Uno de los aspectos a tener en cuenta a la hora de concurrir a una licitación de un contrato donde la mano de obra resulte relevante, es la obligación de subrogar al personal adscrito a la ejecución del contrato impuesta por el convenio colectivo de aplicación.
De conformidad con lo dispuesto en el artículo 130.1 de la Ley 9/2017, de 8 de noviembre, de Contratos del Sector Público; cuando una norma legal, un convenio colectivo o un acuerdo de negociación colectiva de eficacia general, imponga a la adjudicataria la obligación de subrogarse como empleadora en determinadas relaciones laborales, los servicios dependientes del órgano de contratación deberán facilitar a las personas licitadoras, en el propio pliego, la información sobre las condiciones de los contratos de las personas trabajadoras a los que afecte la subrogación que resulte necesaria para llevar a cabo una exacta evaluación de los costes laborales que implicaría tal medida.

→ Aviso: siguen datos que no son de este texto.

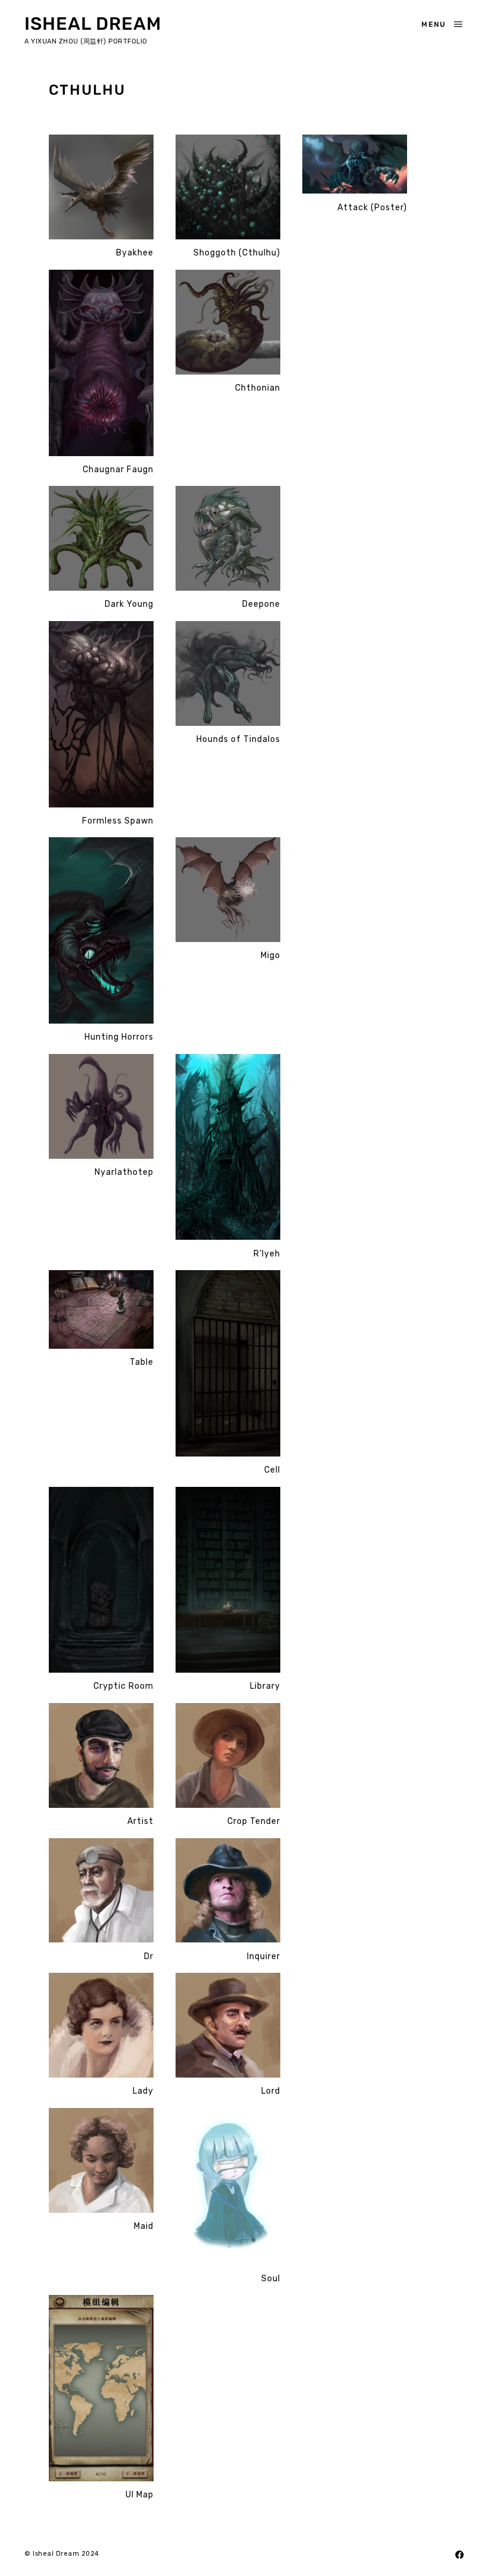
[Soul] (228, 2187)
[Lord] (228, 2025)
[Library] (228, 1580)
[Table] (101, 1309)
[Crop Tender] (228, 1755)
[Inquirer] (228, 1891)
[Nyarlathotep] (101, 1106)
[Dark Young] (101, 538)
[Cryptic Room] (101, 1580)
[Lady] (101, 2025)
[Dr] (101, 1891)
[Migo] (228, 890)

La legislación de contratos del sector público no aborda, dado que se trata de un aspecto del ámbito laboral, si la obligación de subrogar alcanza a los trabajadores de la empresa subcontratada para la ejecución del contrato; sin embargo, esta cuestión ha sido resuelta afirmativamente por el Tribunal Supremo (Sala de lo Social, Sección 1.ª), en su Sentencia n.º 96/2023, de 1 de febrero 1:
“Pero en el marco de la definición ofrecida por el propio acuerdo, también debe considerarse como empresario cedente cualquier otro que desempeñe las actividades que constituyen el objeto de la contrata en virtud de un título legal legítimo indisociablemente vinculado a esa adjudicación, que igualmente pierda esa posición jurídica con la designación de un nuevo adjudicatario.
Si los términos de la adjudicación permiten que el adjudicatario pueda subcontratar a su vez con una tercera empresa la actividad que constituye el objeto de la contrata, la posterior subrogación en las relaciones laborales del nuevo adjudicatario debe abarcar a todas las empresas que pudieren haber sido subcontratas conforme a derecho por el anterior titular de la contrata para el efectivo desempeño de la actividad objeto de adjudicación. También estas empresas perderán la cualidad de empresario con respecto a la actividad que es objeto del traspaso como consecuencia de esa misma transmisión y cambio de adjudicatario, una vez que la designación de la nueva adjudicataria ha dejado sin efecto la relación jurídica de subcontratación que la vinculaba con la anterior titular de la contrata.”
Por tanto, si bien la obligación de información sobre las condiciones de subrogación solo está prevista para la adjudicataria, resulta aconsejable – y prudente-, tanto para el órgano de contratación como para las personas que deseen concurrir a un contrato sujeto a la obligación de subrogación, publicar y conocer si existen personas trabajadoras adscritas a la ejecución del contrato empleadas por las subcontratistas (si las hubiera). Todo ello con el objeto de que las potenciales personas licitadoras puedan valorar dicha información que a la postre puede resultar determinante para tomar la decisión de si presentan oferta o no.